— WORK ORDER —
Your answer should hold exactly the lines below from the line with "You are a GUI" through the line with "Task: Refresh search", both included, and no pictures at all.

— PROVIDED INFORMATION —

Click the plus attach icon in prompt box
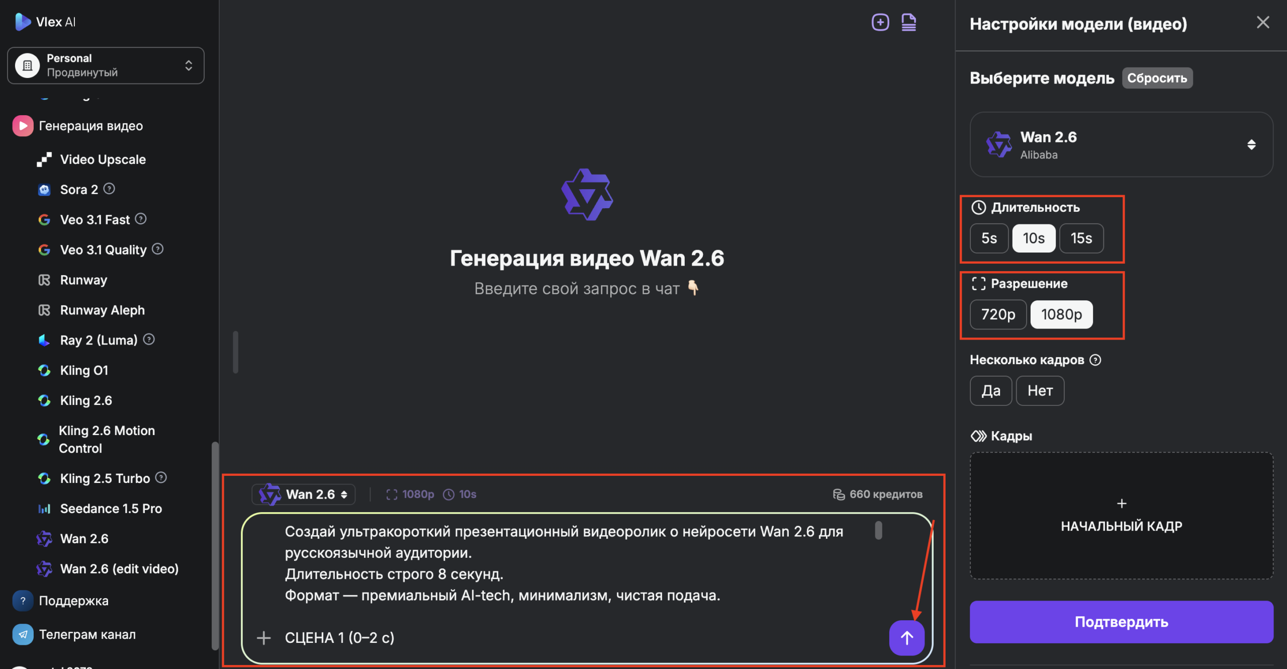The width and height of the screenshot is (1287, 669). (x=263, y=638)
...
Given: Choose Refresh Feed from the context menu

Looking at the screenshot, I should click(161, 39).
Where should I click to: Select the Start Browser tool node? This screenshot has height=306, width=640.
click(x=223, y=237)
==
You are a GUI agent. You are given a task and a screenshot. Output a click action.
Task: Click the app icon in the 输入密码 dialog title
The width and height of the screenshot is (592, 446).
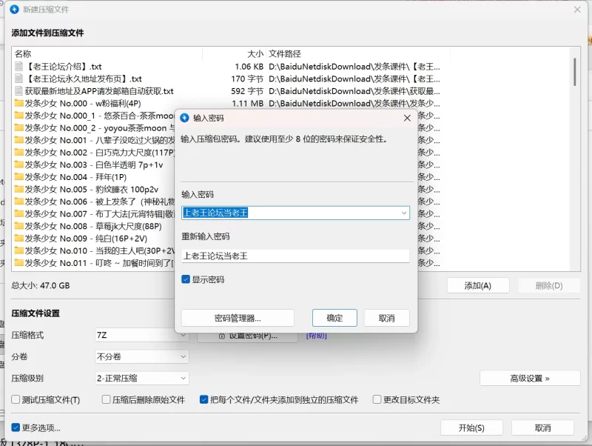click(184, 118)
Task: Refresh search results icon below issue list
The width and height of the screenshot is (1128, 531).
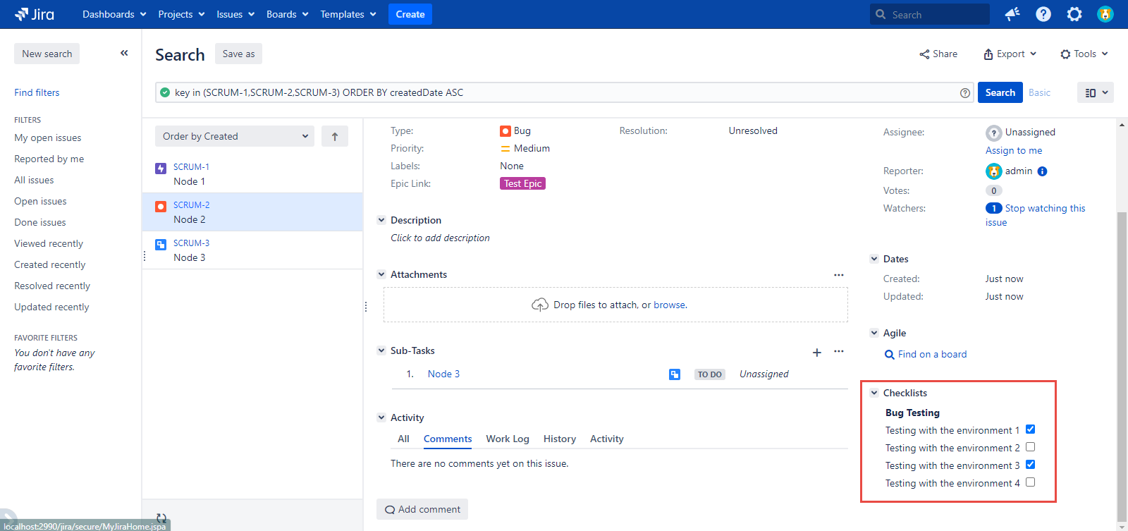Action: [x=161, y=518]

— RESULT FOR THIS TASK —
You are a GUI agent. You are given a task and a screenshot. Output a click action.
Task: Click the app icon in the 输入密码 dialog title
The width and height of the screenshot is (592, 446).
click(184, 118)
Task: Refresh search results icon below issue list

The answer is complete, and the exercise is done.